I am now going to do bulk orders and take time off. A lot cheaper than shipping for lots of hive bodies and frames etc.. Still works out cheaper when you buy in bulk and pick up.


----------



## Jeffzhear (Dec 2, 2006)

Ross, That's a problem for me too here at the Waverly NY Dadant. I wish they were open, even one Saturday morning a month from about March 1st though the bee season. On top of that, they close during lunch hour so I can't even get there unless I take a late lunch. But, they sure beat paying those killer shipping charges, even if it is inconvenient.
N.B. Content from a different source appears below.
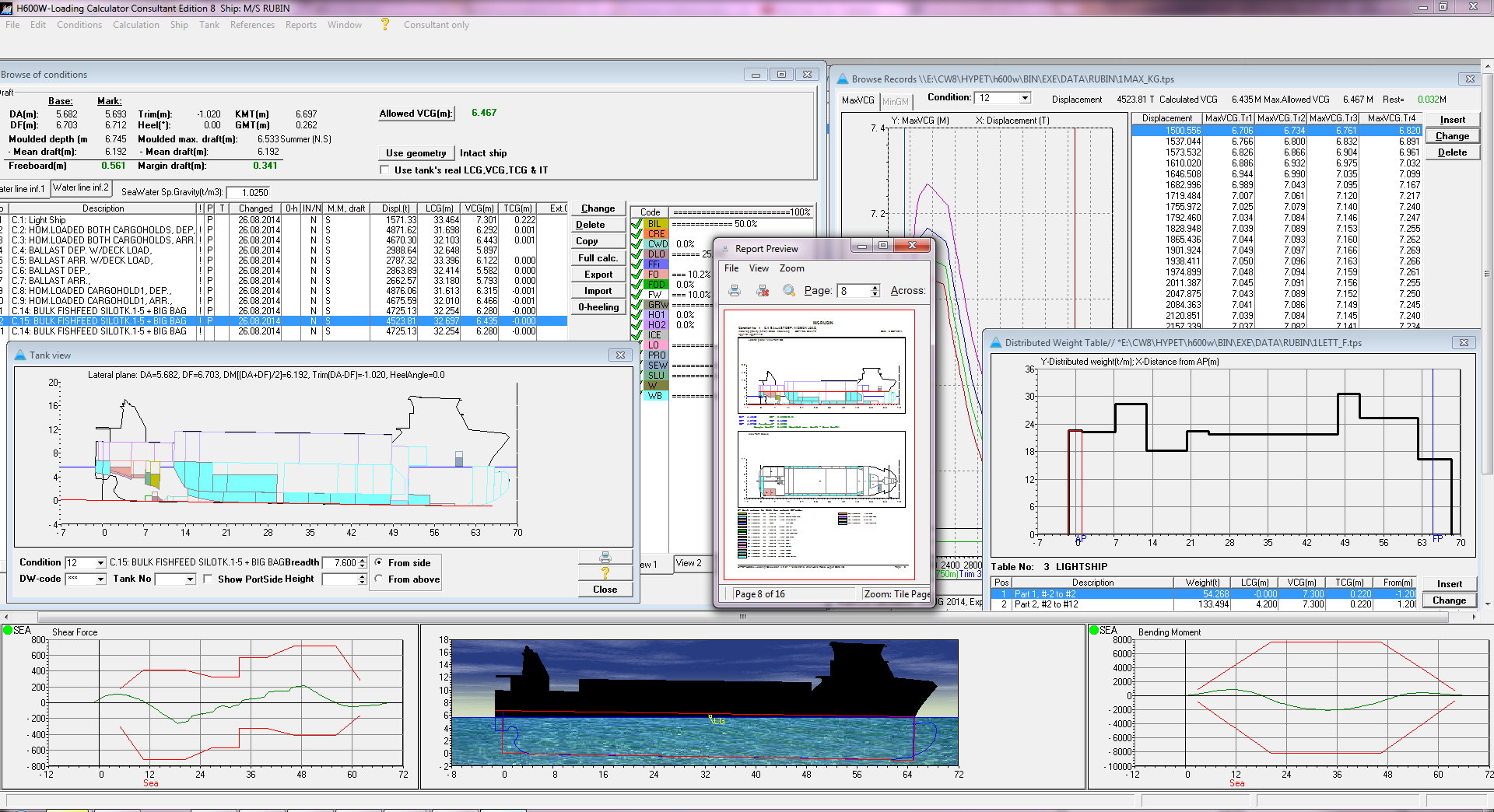
Task: Enable Use tank's real LCG,VCG,TCG & IT
Action: click(x=384, y=170)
But, I imagine most of their business is mail order, and so, I feel fortunate that they are open to the public during the week.


----------



## Michael Bush (Aug 2, 2002)

It would make more sense to be closed on Mondays and open on Saturdays...


----------



## Rob Mountain (Dec 8, 2003)

*Dadant, Kentucky, open every Saturday*

Thanks for making me aware of this. As branch manager of the Dadant Branch in Frankfort, Kentucky, we are open on Saturdays from 9am to 3pm. We know how important it is for beekeepers who work throughout the week to be able to do beekeeping business on a Saturday. Our toll-free number is 1-888-932-3268 and we in Frankfort, KY,operate more as a resource center than just a bee supply company. 

Ya'll come on by.

Rob and Stella Mountain


----------



## Limey (Feb 10, 2007)

That's great.. can you get your Lynchburgh, VA office open on a Saturday too?


----------



## Ross (Apr 30, 2003)

I wish Paris, TX would try that.


----------